Francis Bowen, affectionately known as "Fanny" Bowen to his students, was an editor of the North American Review and controversial historian and philosopher at Harvard.
Francis Bowen was a native of Charlestown, Massachusetts, and graduated from Harvard in 1833, while teaching part-time at the Exeter academy. In 1835, Bowen became an instructor in intellectual philosophy, but resigned in 1839 to undertake a European tour. Bowen stayed for a while in Paris, where he met and befriended Sismondi, and absorbed his critiques of Classical economics. Bowen was critical of the work of Mill, found the Malthusian population doctrines "absurd and pernicious" and the free trade doctrines of the Manchester School rather dubious.
Bowen's early interests were primarily in philosophy. Bowen had taken aboard a distaste for New England transcendentalism and Kantian philosophy (Bown has been called an forerunner of American pragmatism - Charles S. Peirce and William James were Bowen's students). Despite his affinity with Lockean empiricism and Scottish common sense philosophy (Bowen put out an edition of Dugald Stewart's works and was a stout defender of Sir William Hamilton), Bowen also nurtured some peculiar anti-British prejudices (e.g.).

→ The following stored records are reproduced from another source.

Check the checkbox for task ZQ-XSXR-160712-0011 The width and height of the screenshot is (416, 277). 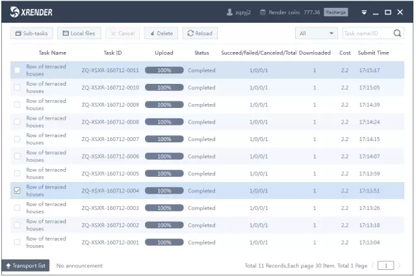point(17,70)
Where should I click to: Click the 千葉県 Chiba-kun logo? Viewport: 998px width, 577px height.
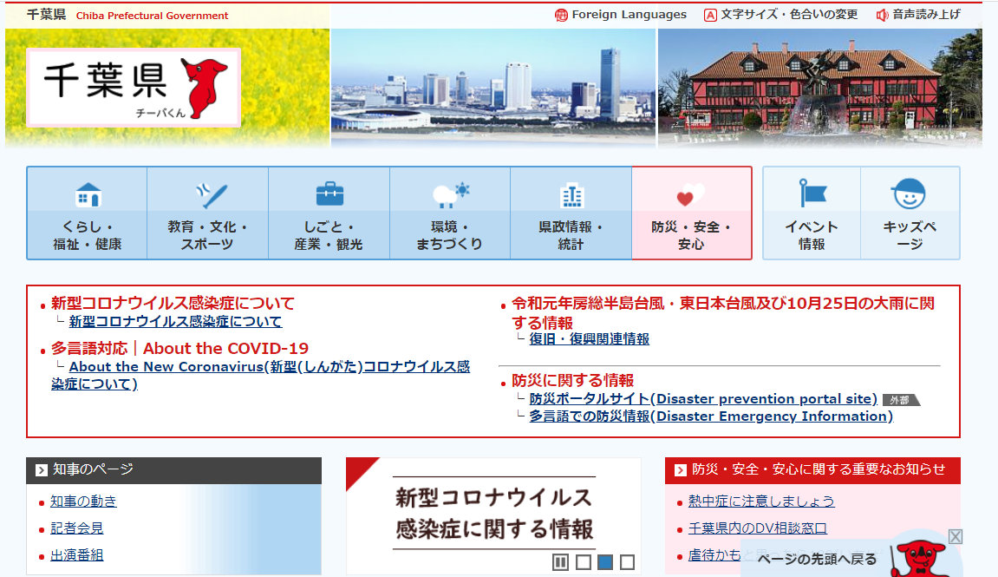(x=134, y=88)
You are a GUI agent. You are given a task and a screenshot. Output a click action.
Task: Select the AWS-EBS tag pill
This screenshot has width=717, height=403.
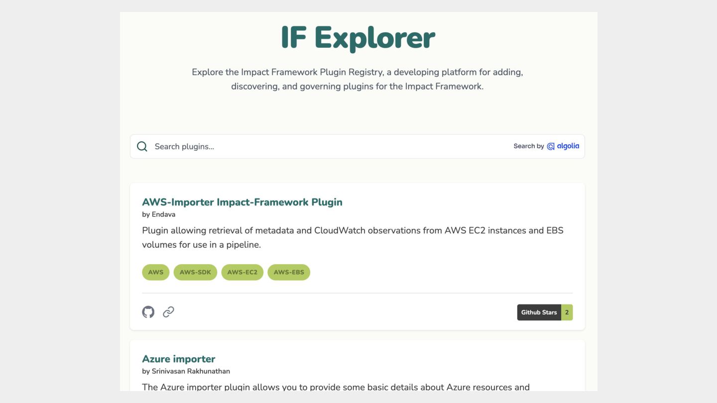click(289, 272)
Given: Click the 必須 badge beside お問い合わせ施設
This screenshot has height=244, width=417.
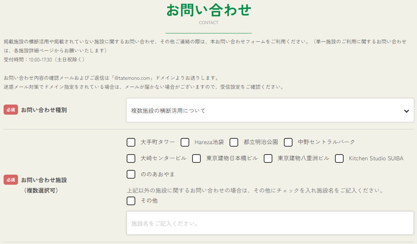Looking at the screenshot, I should (x=11, y=180).
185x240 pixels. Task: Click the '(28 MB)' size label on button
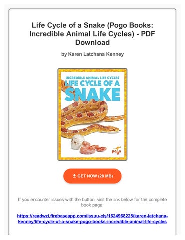[106, 177]
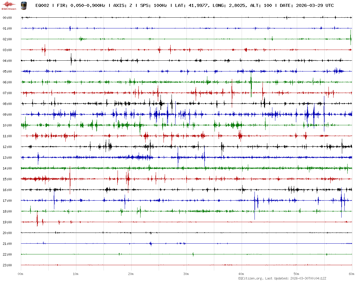Click the 60m minute axis label

pos(352,274)
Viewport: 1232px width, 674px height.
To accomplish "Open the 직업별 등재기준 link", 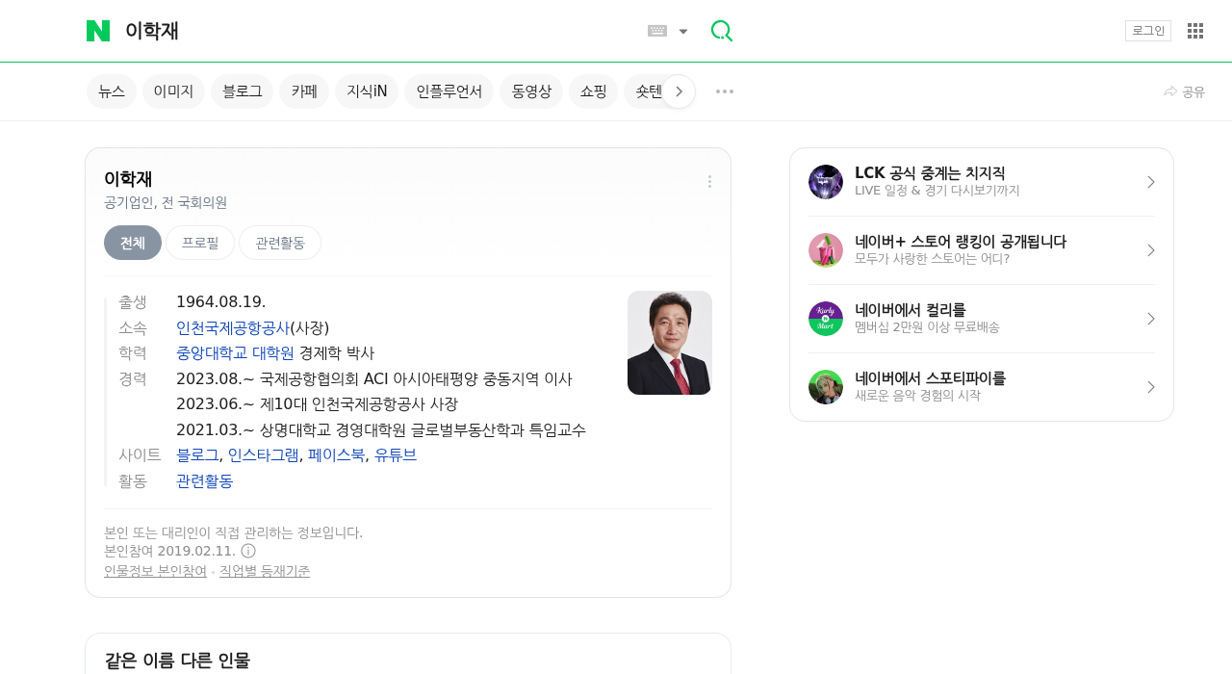I will 264,570.
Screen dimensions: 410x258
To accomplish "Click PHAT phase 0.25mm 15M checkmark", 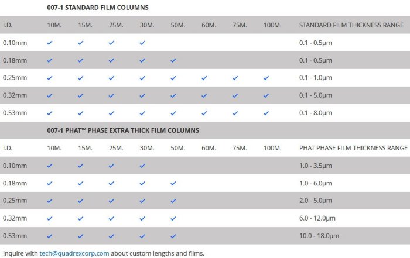I will point(80,201).
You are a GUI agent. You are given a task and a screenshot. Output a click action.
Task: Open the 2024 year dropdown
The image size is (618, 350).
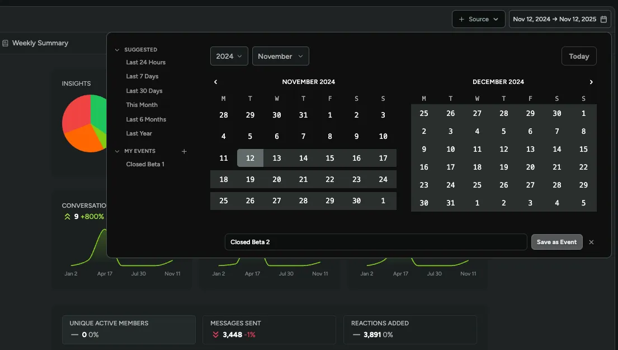pyautogui.click(x=229, y=56)
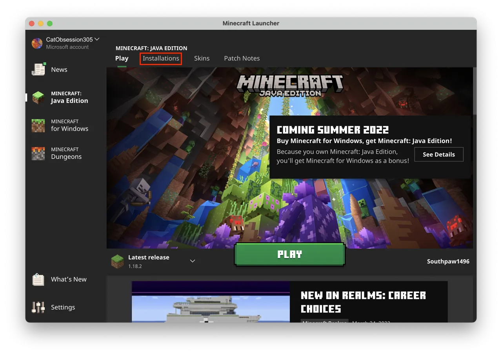Open the version selector next to 1.18.2
This screenshot has height=356, width=502.
192,260
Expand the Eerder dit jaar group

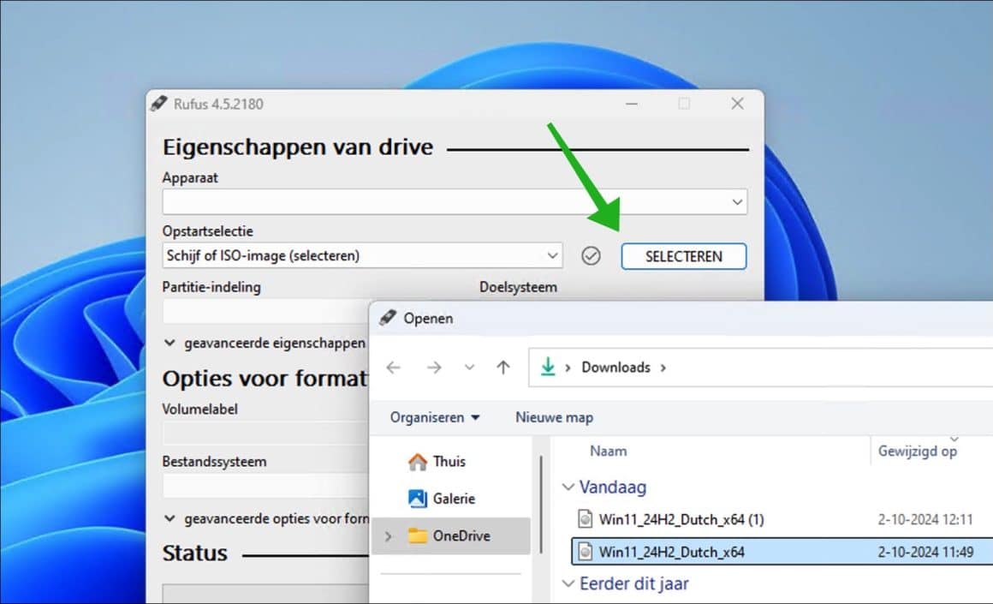[x=568, y=583]
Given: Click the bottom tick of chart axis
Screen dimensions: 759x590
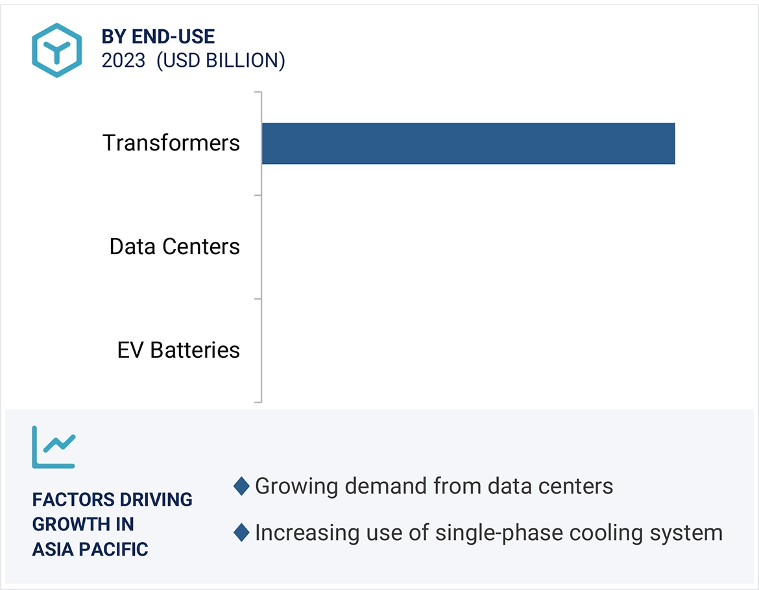Looking at the screenshot, I should pos(258,402).
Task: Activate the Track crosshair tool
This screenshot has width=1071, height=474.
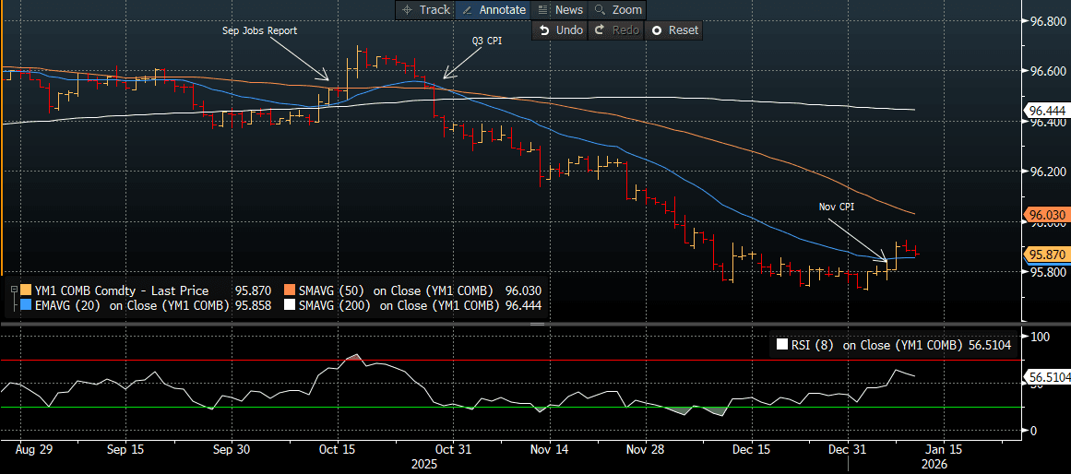Action: pos(424,9)
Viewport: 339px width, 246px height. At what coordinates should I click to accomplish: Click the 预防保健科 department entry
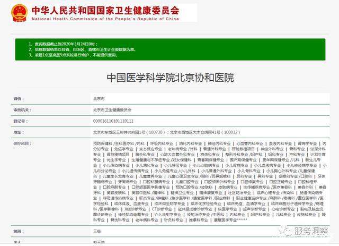(x=103, y=143)

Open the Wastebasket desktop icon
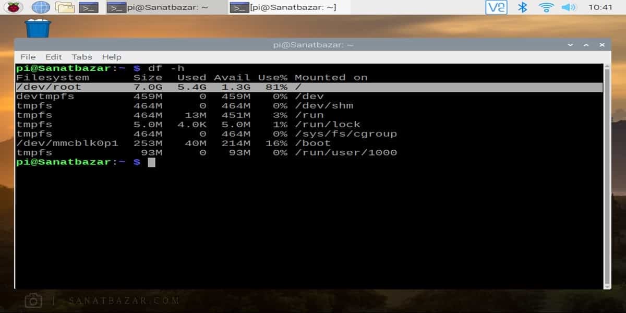tap(38, 27)
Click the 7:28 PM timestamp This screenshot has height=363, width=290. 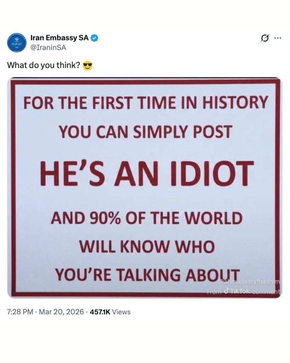(x=20, y=312)
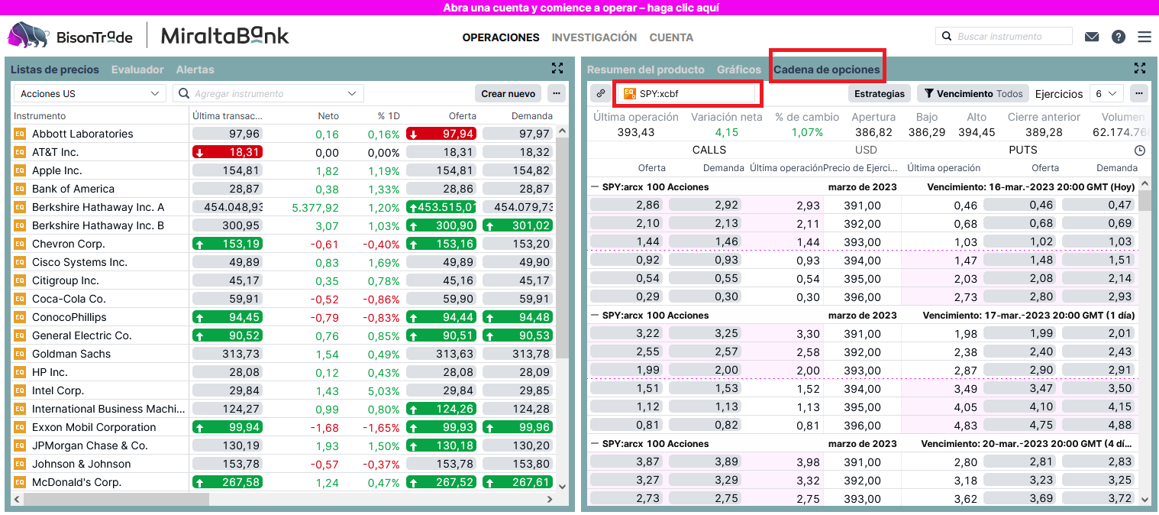
Task: Open more options beside Ejercicios dropdown
Action: click(1139, 93)
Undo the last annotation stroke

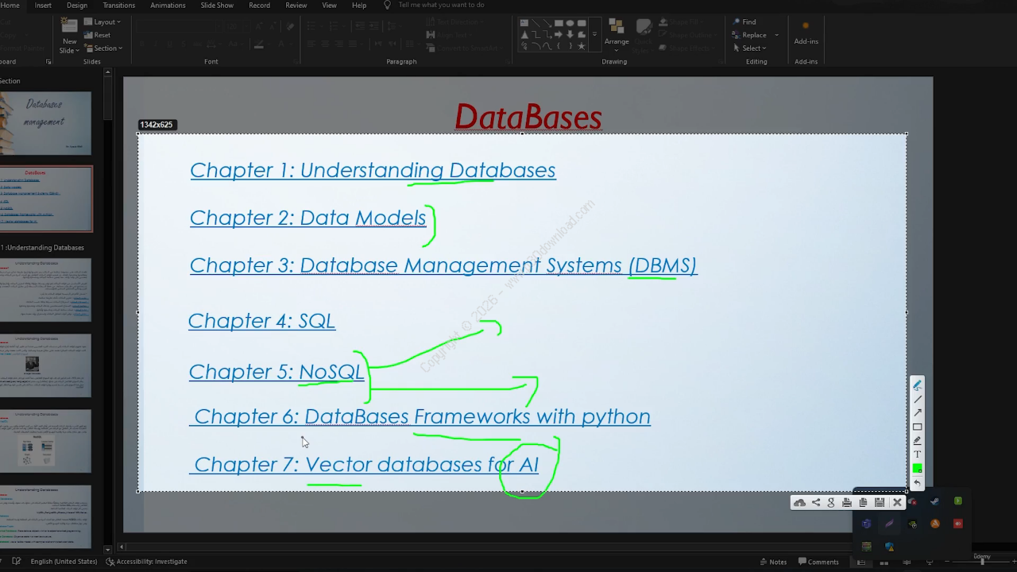click(x=917, y=482)
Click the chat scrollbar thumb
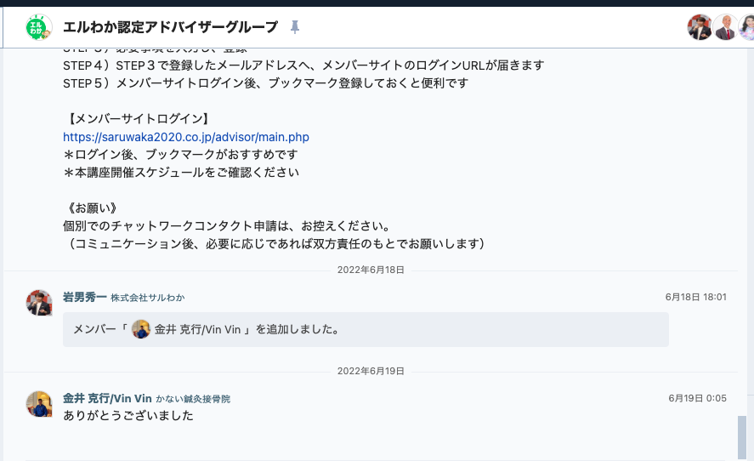Viewport: 754px width, 461px height. [742, 437]
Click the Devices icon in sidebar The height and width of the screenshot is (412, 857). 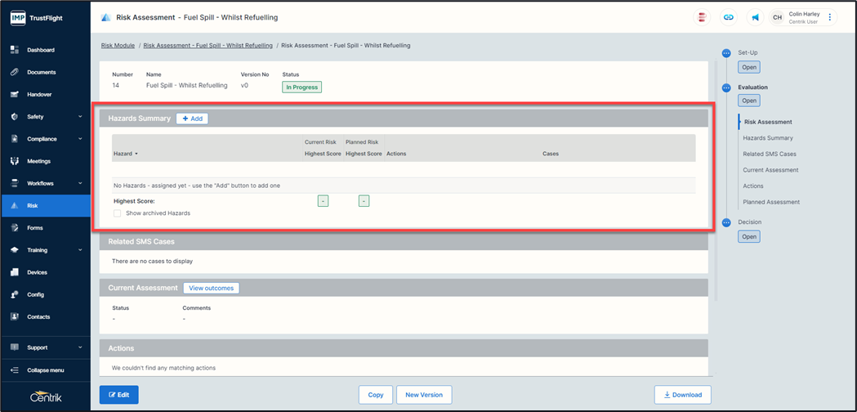tap(15, 272)
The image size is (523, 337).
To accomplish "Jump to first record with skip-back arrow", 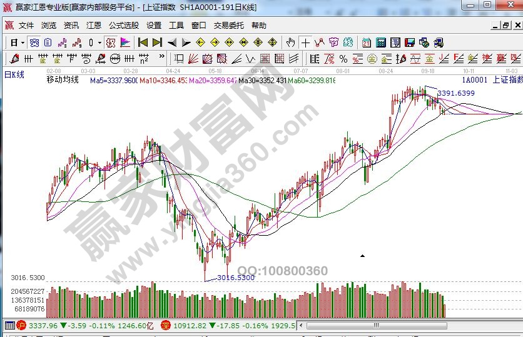I will coord(143,43).
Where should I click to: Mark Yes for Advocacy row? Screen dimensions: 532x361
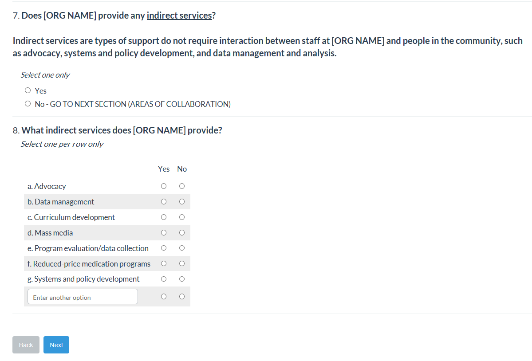pyautogui.click(x=164, y=186)
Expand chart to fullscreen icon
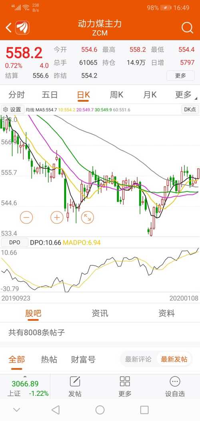This screenshot has width=200, height=421. 88,217
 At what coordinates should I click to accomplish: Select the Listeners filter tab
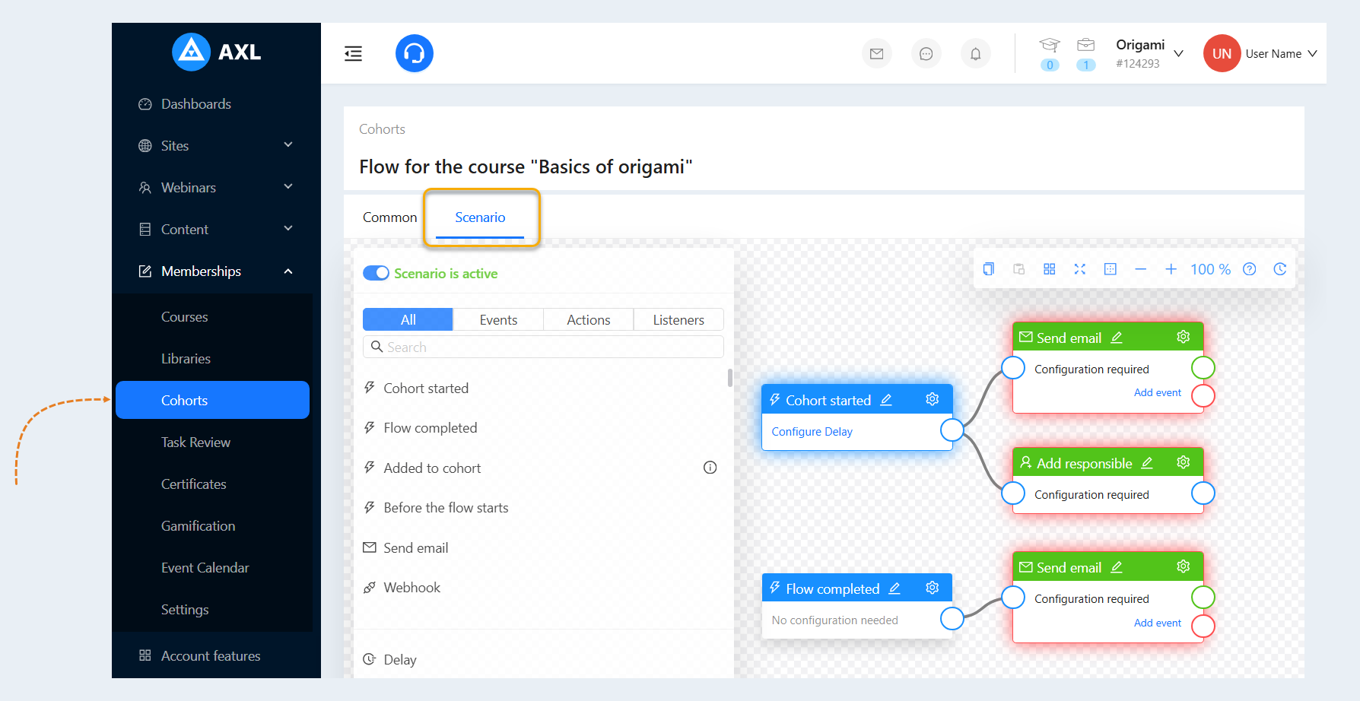pos(678,320)
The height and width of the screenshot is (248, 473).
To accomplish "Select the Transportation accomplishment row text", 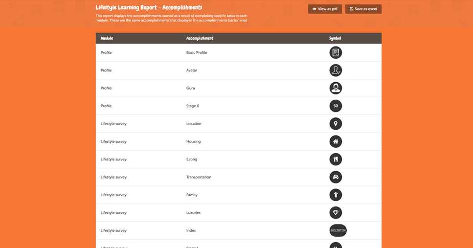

Bowen returned from Europe in late 1841, and the very next year bought a controlling interest in the North American Review. Bowen would be a frequent contributor and editor of the North American Review in the 1840s and 1850s.
Bowen reconnected with Harvard and delivered the Lowell lectures in 1848-49. In 1850, Francis Bowen was selected as McLean professor of history at Harvard (succeeding Jared Sparks, who had ascended to the presidency). Despite not being yet confirmed by the Harvard board, Bowen began teaching in the Fall semester of 1850. However, a series of politically-outspoken articles in the NAR - notably a defense of the 1850 Compromise and two controversial articles highly critical of the Hungarian uprising - cost him his job. Although recommended by the Harvard faculty, in February 1851, the Board of Overseers, wary of Bowen's political positions, refused to confirm Bowen and gave the McLean chair to someone else. This sparked a brief row over academic freedom at Harvard. But a significant cause for Bowen's dismissal was doubts about his scholarship; Bowen was accused of outright plagiarism - the bulk of Bowen's Hungarian articles had been essentially copied, almost word for word, from a pair of French articles in the conservative Revue des Deux Mondes (a charge brought to light by Boston journalist Robert Carter in a series of articles in the Boston Atlas in 1850).
Nonetheless, with the ascension of James Walker as the new president of Harvard in 1853, Bowen fortunes were restored and Francis Bowen was appointed Alford Professor of Natural Religion, Moral Philosophy and Civil Polity. Responding to the notion that some familiarity with political economy was part of the education of every "gentleman", Bowen began to teach the first courses on political economy at Harvard College.
Unwilling to use a British book, Francis Bowen composed his own 1859 textbook on political economy. It was a conscious "adaptation" of Classical economics to the "American situation" (esp. lack of population pressure). As befit the religious conditions of the Alford Professorship, Bowen dutifully infused the text relating the economic system to Divine Providence (however, in his religious ideas, Bowen was an outspoken Unitarian). Although politically conservative in most respects, Bowen's predilection for a loose "greenback" policy brought him into conflict with the conservative trustees. To shield Harvard students from Bowen's "dangerous" ideas, the grandees of Massachusetts funded a separate chair of political economy. In 1872, they appointed a new "hard money" economist (Charles Dunbar) to that chair. Dunbar subsequently took over Bowen's responsibilities in economics.
On a side-note, Bowen was one of the first American reviewers of Charles Darwin's Origin of the Species, but found his theory of evolution altogether improbable and absurd. Bowen criticized Darwin not only because his conclusions went against common sense natural philosophy, but also because its speculative basis and insufficient reliance on empirical evidence seemed unscientific (1860, 1861).